Separates or all-in-one tablets?
Dishwashers need salt, rinse aid and detergent to function. Special salt is added to the built-in water softener to maintain it so that it can effectively decalcify the incoming water, ensuring that no stains or marks are left on your crockery or glassware. Rinse aid is required for the final rinse of the washing cycle, to guarantee clear glasses and utensils.
Depending on the hardness of the water in your area, you only need to top up your salt and rinse aid about once a month. Detergent is always added before each wash. Powder and liquid gel detergents give you greater control over the dosage required and dissolve faster than tablets; making them the ideal choice if you regularly do smaller loads or quick washes.
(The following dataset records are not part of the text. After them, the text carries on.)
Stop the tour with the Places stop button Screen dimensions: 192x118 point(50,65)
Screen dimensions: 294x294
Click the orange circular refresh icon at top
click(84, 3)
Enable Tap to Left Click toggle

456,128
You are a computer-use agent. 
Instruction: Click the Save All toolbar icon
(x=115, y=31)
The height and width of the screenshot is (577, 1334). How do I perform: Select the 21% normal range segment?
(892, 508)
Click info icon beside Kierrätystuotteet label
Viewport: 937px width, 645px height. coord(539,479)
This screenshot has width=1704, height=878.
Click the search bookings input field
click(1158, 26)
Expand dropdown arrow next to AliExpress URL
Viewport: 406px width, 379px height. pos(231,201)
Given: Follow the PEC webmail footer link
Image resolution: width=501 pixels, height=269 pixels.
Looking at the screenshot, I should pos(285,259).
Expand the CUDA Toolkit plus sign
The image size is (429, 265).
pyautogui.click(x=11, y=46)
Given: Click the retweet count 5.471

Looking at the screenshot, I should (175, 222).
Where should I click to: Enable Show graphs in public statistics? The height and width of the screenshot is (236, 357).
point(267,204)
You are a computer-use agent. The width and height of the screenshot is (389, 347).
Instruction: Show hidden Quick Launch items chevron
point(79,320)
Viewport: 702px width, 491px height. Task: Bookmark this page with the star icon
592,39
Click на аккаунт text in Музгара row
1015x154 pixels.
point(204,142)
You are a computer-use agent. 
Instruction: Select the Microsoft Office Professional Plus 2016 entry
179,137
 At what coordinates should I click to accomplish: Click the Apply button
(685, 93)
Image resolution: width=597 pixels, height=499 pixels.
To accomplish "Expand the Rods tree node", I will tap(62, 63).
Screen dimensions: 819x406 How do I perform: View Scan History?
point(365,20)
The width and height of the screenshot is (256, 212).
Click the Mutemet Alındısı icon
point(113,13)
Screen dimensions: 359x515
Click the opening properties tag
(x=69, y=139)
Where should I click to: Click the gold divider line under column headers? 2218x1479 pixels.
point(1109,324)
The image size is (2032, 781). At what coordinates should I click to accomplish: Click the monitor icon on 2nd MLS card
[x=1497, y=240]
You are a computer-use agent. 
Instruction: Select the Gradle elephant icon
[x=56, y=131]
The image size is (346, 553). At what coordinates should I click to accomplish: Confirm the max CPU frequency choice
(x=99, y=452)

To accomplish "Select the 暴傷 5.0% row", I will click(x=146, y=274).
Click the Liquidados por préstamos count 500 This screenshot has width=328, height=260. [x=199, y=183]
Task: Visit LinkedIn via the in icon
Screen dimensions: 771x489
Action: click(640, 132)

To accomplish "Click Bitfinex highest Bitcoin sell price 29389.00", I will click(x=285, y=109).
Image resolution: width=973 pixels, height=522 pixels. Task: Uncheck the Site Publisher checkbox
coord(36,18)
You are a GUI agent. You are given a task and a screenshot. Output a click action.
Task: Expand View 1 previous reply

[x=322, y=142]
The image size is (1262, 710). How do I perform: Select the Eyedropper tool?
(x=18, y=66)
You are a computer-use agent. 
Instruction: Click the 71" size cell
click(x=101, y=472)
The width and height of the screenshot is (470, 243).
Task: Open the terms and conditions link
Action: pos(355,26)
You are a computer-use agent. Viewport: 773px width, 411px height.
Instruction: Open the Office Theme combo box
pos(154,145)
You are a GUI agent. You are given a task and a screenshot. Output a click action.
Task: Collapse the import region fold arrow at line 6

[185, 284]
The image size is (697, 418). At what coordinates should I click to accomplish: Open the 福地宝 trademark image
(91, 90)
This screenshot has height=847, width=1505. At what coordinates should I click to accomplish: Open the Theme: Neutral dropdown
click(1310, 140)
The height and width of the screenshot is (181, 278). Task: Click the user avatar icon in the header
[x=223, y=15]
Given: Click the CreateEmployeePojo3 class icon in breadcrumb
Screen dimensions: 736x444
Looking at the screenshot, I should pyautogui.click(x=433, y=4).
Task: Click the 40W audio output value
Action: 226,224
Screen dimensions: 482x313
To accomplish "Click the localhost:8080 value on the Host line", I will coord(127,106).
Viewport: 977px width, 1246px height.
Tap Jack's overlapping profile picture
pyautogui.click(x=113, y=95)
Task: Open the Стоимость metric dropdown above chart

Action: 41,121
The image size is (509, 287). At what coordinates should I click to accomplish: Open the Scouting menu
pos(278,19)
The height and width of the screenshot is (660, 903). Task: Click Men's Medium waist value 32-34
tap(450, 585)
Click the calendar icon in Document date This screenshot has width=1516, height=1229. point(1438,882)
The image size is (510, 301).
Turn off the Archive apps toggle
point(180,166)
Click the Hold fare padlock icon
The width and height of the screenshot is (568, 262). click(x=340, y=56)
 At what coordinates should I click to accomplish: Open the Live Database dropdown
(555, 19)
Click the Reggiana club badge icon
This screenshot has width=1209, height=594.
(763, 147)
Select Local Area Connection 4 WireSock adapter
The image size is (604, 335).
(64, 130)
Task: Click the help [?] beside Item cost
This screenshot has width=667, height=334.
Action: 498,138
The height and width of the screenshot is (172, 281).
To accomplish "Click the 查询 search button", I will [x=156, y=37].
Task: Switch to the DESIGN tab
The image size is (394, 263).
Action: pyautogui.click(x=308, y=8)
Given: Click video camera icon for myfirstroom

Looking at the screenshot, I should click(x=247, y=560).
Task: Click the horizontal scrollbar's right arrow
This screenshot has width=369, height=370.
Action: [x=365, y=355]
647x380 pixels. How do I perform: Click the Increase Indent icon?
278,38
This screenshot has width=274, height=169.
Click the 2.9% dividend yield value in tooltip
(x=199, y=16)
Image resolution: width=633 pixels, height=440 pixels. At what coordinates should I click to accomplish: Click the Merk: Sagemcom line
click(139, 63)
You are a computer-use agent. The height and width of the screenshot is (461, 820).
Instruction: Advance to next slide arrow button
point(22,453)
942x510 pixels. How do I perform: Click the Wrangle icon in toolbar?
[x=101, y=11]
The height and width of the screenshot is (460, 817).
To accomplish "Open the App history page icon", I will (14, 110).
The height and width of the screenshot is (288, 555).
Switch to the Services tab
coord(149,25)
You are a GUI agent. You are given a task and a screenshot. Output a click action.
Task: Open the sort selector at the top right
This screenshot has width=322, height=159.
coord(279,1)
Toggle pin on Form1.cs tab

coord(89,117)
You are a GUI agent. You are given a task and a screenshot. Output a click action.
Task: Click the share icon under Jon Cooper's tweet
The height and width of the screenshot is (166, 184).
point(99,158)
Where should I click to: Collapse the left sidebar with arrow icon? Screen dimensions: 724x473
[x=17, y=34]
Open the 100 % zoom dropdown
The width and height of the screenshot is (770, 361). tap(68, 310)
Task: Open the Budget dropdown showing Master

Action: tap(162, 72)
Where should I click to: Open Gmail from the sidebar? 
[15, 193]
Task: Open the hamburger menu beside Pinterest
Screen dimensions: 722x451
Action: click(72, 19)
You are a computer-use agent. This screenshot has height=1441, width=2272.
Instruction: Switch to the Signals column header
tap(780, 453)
With the growth of 2-, 3-, and 4-in-one tablets which combine detergent with either rinse aid, salt or both, you should be able to abandon rinse aid and salt altogether for an easier life. However, if using combined cleaning products most manufacturers will still recommend filling the salt compartment if the water hardness is above 21º dH. Your local water authority should be able to inform you of the hardness in your area.
Overall, optimum rinsing and drying results will always be obtained by using detergents in conjunction with a separate application of salt and rinse aid. So for cost-effectiveness and performance, separates have the edge, while all-in-one tablets win out for sheer convenience.
The type of flooring you have in your kitchen will also make a difference to the volume of your dishwasher when it’s in operation.